Self-Worth: Paper Dolls, and the Concept of “Adoption”

 Self-Worth: Paper Dolls, and the Concept of “Adoption”


Where does your worth come from? How do you feel validated? A sense of fulfillment? A sense of importance?


Your sources of self-worth can be used to explain your thoughts, feelings, and behaviors. “Belonging and Love” is the 3rd level on Maslow’s hierarchy of needs, but the need to be valued can outweigh all other basic needs. The need for validation can drive people to die from eating disorders, make them stay in physically abusive relationships, and to take their own lives. 


Validation trumps physiological needs. So, we need to make sure we have our basic need of validation coming from reliable sources, at least as much as we need reliable shelter and consistent sources of food and water.


The Paper Doll is a model we can use to visualize how validation is needed for a sense of security. The following model shows a person who draws the majority of their worth from a stable family environment–parents that often showed unconditional love and generally loving relationships with siblings. This person also draws validation from other sources: friends, work, talents, and personal appearance; but the loss of any one of these other sources will not lead to severe insecurity, or the person feeling “naked.” Losing them might hurt, but they are not essential.






Now, imagine the insecurity of someone without significant validation from primary attachments–they have poor or superficial family relationships. This person may get some validation from other sources, but they don’t provide security because they are temporary or inconsistent:




Last, consider a person whose entire sense of worth comes from one source, like romantic partners. This person must always be in a relationship to be ok, and the insecurity of losing this source of validation is unbearable, leading to anxious behaviors, which lead to breakups, and a string of desperate dysfunctional relationships:






So, take a look at your own sources of validation. Are you getting enough to feel ok about yourself?


Where are you getting it from? Are your sources temporary or permanent? Are they conditional or unconditional? Which ones could you lose and still be ok? Which could you not live without?


People who don’t have strong attachments to their immediate family tend to feel insecure until they are “adopted,” or given strong validation by someone else.

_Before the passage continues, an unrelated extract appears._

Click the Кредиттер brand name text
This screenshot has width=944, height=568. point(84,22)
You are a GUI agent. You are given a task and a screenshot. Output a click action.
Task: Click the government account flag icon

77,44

Getting adopted by stable individuals or groups can help a person move through life securely: Extended family members, loyal friends, mentors, spiritual/religious groups, or a healthy romantic partner can potentially serve as stable sources of validation.

Unfortunately, if someone doesn’t feel they have access to these things, they may get adopted by people who can only give counterfeit validation: gangs, elitist clubs, sex traffickers, needy friends, or abusive partners. These adopters give validation conditional on doing drugs, having money, selling your body, being helpful all the time, or showing love the “right” way. Sources of counterfeit validation give counterfeit security, which feels way better than loneliness and worthlessness, so insecure people will maintain these destructive adoptive relationships.

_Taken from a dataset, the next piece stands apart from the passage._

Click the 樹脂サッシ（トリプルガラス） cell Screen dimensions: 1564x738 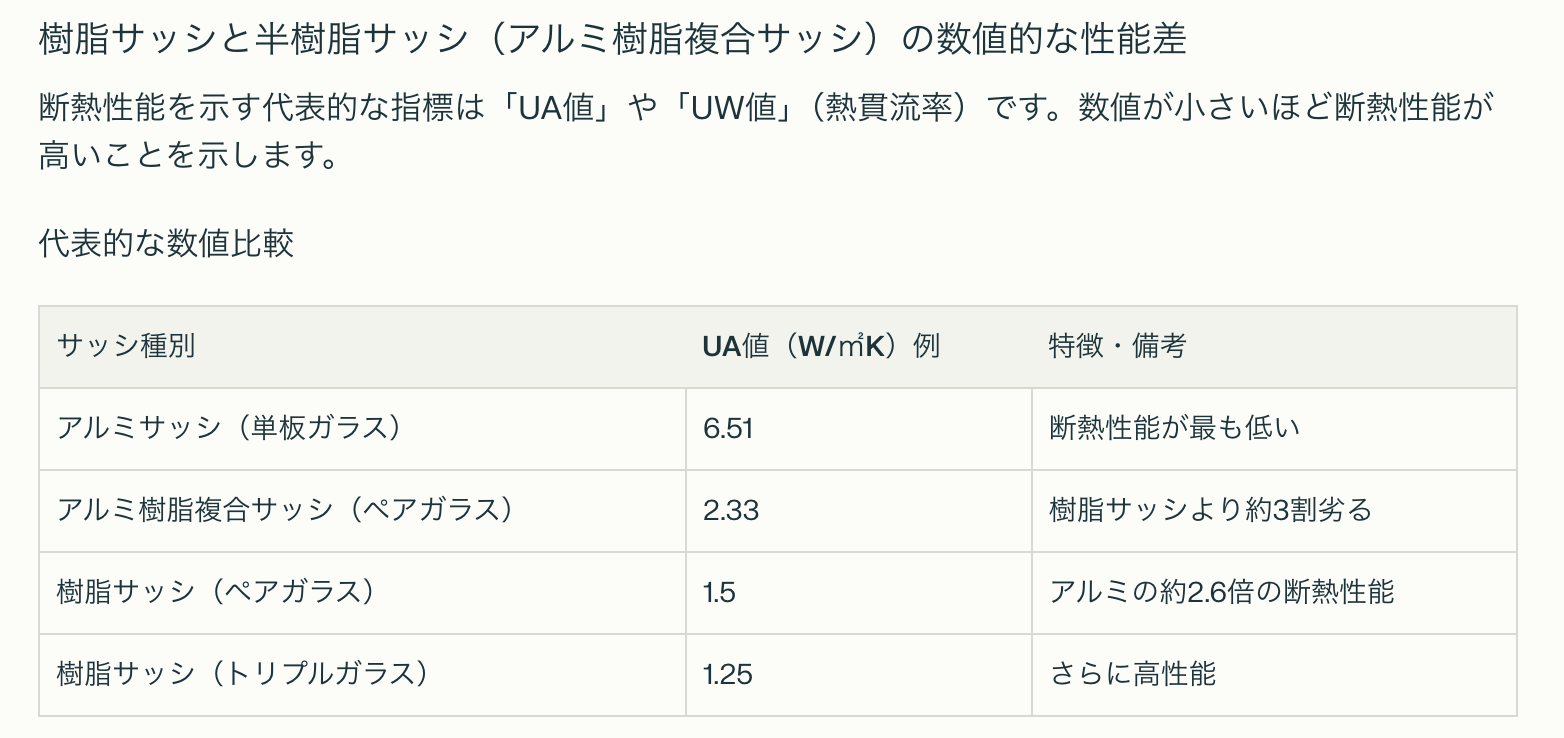pos(362,675)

Some people complain about the need for others’ validation, citing the popular ideal of generating a self-esteem entirely from oneself. We might call such a state self-actualization  or transcendence. I’m not sure if one can achieve such a state completely in this life, such that others’ negative opinions have zero impact on them, but I think people can get close under the right circumstances.

Such a state would need to start with validation from others. Babies are not born with a sense of worth–they need to learn from others how valuable they are. If a person is given stable, consistent, unconditional validation for long enough, that person will internalize their worth, which can sustain them even if the whole world is against them. If this process doesn’t start in infancy, it can happen in adulthood, but still requires input from the outside. 

The unconditional validation often starts with a therapist, who teaches someone to validate themselves, and teaches their family members to give validation. If not a therapist, then a friend, mentor, religious figure, author, Buddhist monk, or anyone who can convey to the person that they are unconditionally worthy. After enough exposure, the need for other sources of validation diminishes, and the person becomes self-actualized.


*I may write a separate piece about validation from God, but I will assert that any religion would need to preach unconditional love while reconciling it with the hard realities of life in order for that religion to provide stable validation. See “Resentment Toward God” for more on this.